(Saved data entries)
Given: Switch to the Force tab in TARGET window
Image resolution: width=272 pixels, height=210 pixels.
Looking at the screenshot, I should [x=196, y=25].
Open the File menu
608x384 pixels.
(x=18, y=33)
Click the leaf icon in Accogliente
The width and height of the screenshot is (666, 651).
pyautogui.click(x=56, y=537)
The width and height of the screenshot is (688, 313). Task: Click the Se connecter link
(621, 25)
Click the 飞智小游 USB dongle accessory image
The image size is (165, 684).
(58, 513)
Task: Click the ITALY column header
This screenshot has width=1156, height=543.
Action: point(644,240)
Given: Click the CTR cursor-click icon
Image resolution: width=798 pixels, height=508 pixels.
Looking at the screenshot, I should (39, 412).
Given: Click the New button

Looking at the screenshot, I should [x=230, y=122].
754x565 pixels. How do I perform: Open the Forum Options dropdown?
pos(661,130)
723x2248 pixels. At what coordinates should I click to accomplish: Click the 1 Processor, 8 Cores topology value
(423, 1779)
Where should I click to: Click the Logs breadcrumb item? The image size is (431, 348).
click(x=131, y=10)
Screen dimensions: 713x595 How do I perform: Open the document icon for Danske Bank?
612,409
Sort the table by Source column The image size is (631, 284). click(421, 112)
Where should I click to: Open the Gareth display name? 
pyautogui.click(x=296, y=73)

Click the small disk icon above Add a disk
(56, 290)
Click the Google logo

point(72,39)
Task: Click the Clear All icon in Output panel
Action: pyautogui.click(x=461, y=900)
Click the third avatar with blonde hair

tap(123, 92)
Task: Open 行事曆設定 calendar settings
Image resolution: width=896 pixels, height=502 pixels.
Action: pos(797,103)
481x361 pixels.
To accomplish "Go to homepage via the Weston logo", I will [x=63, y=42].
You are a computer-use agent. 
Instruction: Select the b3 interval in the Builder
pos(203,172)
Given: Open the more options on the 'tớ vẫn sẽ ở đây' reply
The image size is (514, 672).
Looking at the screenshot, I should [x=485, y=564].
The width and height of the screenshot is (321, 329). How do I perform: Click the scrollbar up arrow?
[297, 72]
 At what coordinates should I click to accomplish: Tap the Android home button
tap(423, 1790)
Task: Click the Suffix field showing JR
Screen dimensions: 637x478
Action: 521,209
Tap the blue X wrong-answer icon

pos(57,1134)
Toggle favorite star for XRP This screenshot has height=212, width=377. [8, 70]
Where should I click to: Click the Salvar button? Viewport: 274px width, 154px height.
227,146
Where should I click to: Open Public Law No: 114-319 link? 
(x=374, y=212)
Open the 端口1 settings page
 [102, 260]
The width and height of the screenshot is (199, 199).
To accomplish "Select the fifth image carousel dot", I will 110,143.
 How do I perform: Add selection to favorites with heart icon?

### Work instructions
Return every record, word for word.

### Answer to the exercise
Given: Switch to the Force tab in TARGET window
Image resolution: width=272 pixels, height=210 pixels.
Looking at the screenshot, I should [x=196, y=25].
Open the File menu
608x384 pixels.
(x=18, y=33)
Click the leaf icon in Accogliente
The width and height of the screenshot is (666, 651).
pyautogui.click(x=56, y=537)
The width and height of the screenshot is (688, 313). Task: Click the Se connecter link
(621, 25)
Click the 飞智小游 USB dongle accessory image
The image size is (165, 684).
(58, 513)
Task: Click the ITALY column header
This screenshot has width=1156, height=543.
Action: point(644,240)
Given: Click the CTR cursor-click icon
Image resolution: width=798 pixels, height=508 pixels.
Looking at the screenshot, I should (39, 412).
Given: Click the New button

Looking at the screenshot, I should [x=230, y=122].
754x565 pixels. How do I perform: Open the Forum Options dropdown?
pos(661,130)
723x2248 pixels. At what coordinates should I click to accomplish: Click the 1 Processor, 8 Cores topology value
(423, 1779)
Where should I click to: Click the Logs breadcrumb item? The image size is (431, 348).
click(x=131, y=10)
Screen dimensions: 713x595 How do I perform: Open the document icon for Danske Bank?
612,409
Sort the table by Source column The image size is (631, 284). click(421, 112)
Where should I click to: Open the Gareth display name? 
pyautogui.click(x=296, y=73)

Click the small disk icon above Add a disk
(56, 290)
Click the Google logo

point(72,39)
Task: Click the Clear All icon in Output panel
Action: pyautogui.click(x=461, y=900)
Click the third avatar with blonde hair

tap(123, 92)
Task: Open 行事曆設定 calendar settings
Image resolution: width=896 pixels, height=502 pixels.
Action: pos(797,103)
481x361 pixels.
To accomplish "Go to homepage via the Weston logo", I will [x=63, y=42].
You are a computer-use agent. 
Instruction: Select the b3 interval in the Builder
pos(203,172)
Given: Open the more options on the 'tớ vẫn sẽ ở đây' reply
The image size is (514, 672).
Looking at the screenshot, I should [x=485, y=564].
The width and height of the screenshot is (321, 329). How do I perform: Click the scrollbar up arrow?
[297, 72]
 At what coordinates should I click to accomplish: Tap the Android home button
tap(423, 1790)
Task: Click the Suffix field showing JR
Screen dimensions: 637x478
Action: 521,209
Tap the blue X wrong-answer icon

pos(57,1134)
Toggle favorite star for XRP This screenshot has height=212, width=377. [8, 70]
Where should I click to: Click the Salvar button? Viewport: 274px width, 154px height.
227,146
Where should I click to: Open Public Law No: 114-319 link? 
(x=374, y=212)
Open the 端口1 settings page
 [102, 260]
The width and height of the screenshot is (199, 199).
To accomplish "Select the fifth image carousel dot", I will 110,143.
 How do I perform: Add selection to favorites with heart icon?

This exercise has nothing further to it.